Ha, boş durmadılar elbet, üniversite yönetimi, hiç de şık olmayan bir davranışa yönelip basını tehdit etme, basına gözdağı verme, aba altından sopa göstererek ilgili haberlerin internet ortamında yayılıp okunmasını engelleme çabasına girdi.
Yetmedi, basını tehdit etme, üzerimize baskı oluşturma gayretleri de oldu.
Vız gelir tırıs gider elbet de ama bize yapılacak en büyük kötülük ve canımızın yakacak tavır, bizleri halk yani kamuoyu ile karşı karşıya getirme girişimleridir.
Örneğin; üniversitemizi küçük düşürmeye matuf hareketler iddiası!
Oysa, üniversitemizi küçük düşüren kendileri ve sorduğumuz sorulara karşılık tutarsız ve kamuoyunu bilgilendirmeden çok çok uzak açıklamalar yapılmasıdır.
Yani kamuoyunun kasıtlı ve bilinçli bir şekilde aydınlatılmaması ve aksine üzerimize salınması…
Dediler ki; “Bazı basın-yayın organlarında Üniversitemizi hedef alan asılsız, çirkin ve hakarete varan iddialar…”
Bu cümle veya devamı açıklamada iddiaların asılsız olduğuna dair tek bir delil yok.
Sevgili okur!
Olması gereken şuydu:
Üniversite yönetimi, cevap verme makamıydı. Cevap alamadık.

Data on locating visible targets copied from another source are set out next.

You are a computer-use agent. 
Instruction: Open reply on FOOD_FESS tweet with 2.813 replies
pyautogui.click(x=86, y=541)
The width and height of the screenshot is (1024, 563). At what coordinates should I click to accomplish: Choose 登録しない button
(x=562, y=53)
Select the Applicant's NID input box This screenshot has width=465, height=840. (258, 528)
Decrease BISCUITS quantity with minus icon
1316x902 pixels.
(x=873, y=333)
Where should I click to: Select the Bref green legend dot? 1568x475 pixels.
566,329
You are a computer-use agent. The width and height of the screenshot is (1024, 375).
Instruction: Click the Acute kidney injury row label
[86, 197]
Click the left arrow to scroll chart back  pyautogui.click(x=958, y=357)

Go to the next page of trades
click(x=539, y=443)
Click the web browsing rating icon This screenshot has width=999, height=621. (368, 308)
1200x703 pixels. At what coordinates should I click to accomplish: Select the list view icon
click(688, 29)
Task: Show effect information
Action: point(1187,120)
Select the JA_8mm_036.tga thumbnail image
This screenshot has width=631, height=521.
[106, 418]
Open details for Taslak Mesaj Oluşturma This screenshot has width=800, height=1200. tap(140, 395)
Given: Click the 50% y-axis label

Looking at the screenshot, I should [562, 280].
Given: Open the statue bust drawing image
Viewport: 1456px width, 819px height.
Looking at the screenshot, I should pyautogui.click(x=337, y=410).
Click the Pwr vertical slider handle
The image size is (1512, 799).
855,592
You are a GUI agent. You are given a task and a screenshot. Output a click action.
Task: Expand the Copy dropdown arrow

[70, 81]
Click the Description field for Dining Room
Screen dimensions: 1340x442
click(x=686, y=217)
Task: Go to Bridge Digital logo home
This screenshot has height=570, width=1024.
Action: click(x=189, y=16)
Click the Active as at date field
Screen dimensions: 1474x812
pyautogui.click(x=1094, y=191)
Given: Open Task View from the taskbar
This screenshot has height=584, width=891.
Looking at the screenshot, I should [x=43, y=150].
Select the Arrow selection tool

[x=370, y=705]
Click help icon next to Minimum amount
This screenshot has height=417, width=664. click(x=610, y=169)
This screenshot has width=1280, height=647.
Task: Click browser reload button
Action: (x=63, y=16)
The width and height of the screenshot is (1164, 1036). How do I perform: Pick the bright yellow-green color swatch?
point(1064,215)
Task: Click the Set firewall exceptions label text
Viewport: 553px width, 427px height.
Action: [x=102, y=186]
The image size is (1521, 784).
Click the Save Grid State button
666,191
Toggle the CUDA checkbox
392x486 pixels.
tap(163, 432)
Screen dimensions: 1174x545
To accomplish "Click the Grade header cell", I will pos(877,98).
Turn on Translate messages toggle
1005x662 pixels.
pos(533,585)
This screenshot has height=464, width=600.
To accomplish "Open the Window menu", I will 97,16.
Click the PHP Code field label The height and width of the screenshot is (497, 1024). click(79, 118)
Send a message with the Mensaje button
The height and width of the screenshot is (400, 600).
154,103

Kaldı ki kendilerine öyle Ahiret soruları da sorulmadı, hatırlarsanız.
Sorularımız gayet net ve basitti;
“Yurtdışından gelen öğrencilerden derneğe bağış adı altında para aldınız mı almadınız mı?
Şartı tutanlardan sabit 500 dolar ama tutmayanlardan fahiş oranda bir bağış alındı mı alınmadı mı?
Cumhurbaşkanımız fetö dershanelerini kapatınca, bir yardımcınız küplere binip ‘Firavun bunlar, tiran bunlar’ dedi mi demedi mi?
Yönetimiz ağırlıklı olarak eşleri fetö kasetlerini izleme toplantısı yapanlardan mı oluşuyor?
Evrakta sahtekarlık pahasına fetö soruşturması geçiren bir kişiyi kolladığınız, onu uzaklaştırmamak için geriye dönük evrak tanzim ettiğiniz iddia ediliyor, ne diyorsunuz?
Hakkınız da, kızınızı şartları tutmadığı halde Sakarya Üniversitesine aldırdığınız, hiç gerek yokken lojman tadilatına girişip üstelikte üç kez, üniversite paralarını çar çur ettiğiniz, personel yemekhanesinin altındaki endüstriyel mutfağı bozarak sırf kendinize şark köşesi yaptırdığınız, gibi bir sürü iddia…”
Bu sorulara yenilerini ekleme vakti geldi;
Şu üflesen yıkılacak Rektörlük binasını güçlendirme ve onarımı acil ve gerekliydi elbet ama bunu üniversitenin açık olduğu zaman dilimine sokuşturmak mı gerekiyordu?